The Orioles have decided to begin the much-anticipated rebuild. Gone is Schoop, Gausman, Machado, and others. In their stead in the organization are a number of prospects, from Top-100 quality Yusniel Diaz to lower level throw-ins. Some of these players will hopefully be the foundations of the next Orioles’ playoff run. Many more are more likely to be organizational filler. But they all are interesting new pieces for the developmental staff to help mold into better players.

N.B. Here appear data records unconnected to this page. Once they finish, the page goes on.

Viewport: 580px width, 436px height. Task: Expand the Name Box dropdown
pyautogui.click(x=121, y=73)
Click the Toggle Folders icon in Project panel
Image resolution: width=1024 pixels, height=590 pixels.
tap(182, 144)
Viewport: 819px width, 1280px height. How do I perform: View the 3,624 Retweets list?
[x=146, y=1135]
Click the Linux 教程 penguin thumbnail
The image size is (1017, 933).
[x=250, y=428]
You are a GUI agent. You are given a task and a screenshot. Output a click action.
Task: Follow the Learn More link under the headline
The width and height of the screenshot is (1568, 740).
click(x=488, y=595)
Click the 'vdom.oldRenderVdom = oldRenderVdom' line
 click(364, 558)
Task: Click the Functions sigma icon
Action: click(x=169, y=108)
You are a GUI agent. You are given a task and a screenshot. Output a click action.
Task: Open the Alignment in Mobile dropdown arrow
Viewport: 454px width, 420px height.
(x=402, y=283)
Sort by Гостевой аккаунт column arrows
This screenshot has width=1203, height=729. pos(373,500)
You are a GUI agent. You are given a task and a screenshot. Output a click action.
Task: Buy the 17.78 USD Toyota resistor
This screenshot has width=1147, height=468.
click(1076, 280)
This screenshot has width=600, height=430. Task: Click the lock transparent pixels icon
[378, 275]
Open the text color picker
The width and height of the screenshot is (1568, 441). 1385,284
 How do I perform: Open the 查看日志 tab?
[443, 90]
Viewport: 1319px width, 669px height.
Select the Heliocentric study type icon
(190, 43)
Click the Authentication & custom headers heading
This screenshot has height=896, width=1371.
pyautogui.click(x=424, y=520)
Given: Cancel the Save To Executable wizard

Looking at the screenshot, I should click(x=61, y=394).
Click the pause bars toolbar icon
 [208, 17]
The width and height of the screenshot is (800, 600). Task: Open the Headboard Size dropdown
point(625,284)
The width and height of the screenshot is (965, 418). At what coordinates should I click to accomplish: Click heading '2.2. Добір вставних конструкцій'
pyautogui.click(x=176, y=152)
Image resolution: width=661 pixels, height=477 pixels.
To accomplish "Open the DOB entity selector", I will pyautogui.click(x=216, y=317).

The deal that has garnered the scrutiny from an Orioles’ perspective is the deal that sent Kevin Gausman and Darren O’Day to the Atlanta Braves for five lower-ranked prospects and $2.5 million in International Bonus money. For a young pitcher with two extra years of control, it seemeed like the return was a little light from the Orioles’ perspective. This is especially in view of the weak starting pitcher market, making Gausman an attractive option even with his faults.
It would seem that the addition of O’Day’s contract is the reason why the team was content with a lower return. Because the Braves were forced to take on extra money, they of course would be less willing to give up more value to obtain essentially the same amount. Now, the question is why the Orioles would want to rid themselves of O’Day’s deal? The team is nowhere near the tax level where payroll could result in lost draft picks. Unless the team thinks they are somehow likely to contend in 2019, that money doesn’t really represent a detrimental cost to the team.
With this is mind, it seems like the team rid itself of a contract that it didn’t need to at the cost of lost prospect value. The question is how much did the Orioles lose? Did the team give up the chance for another player that might help the system? To begin, we have to look at what the Orioles sent out.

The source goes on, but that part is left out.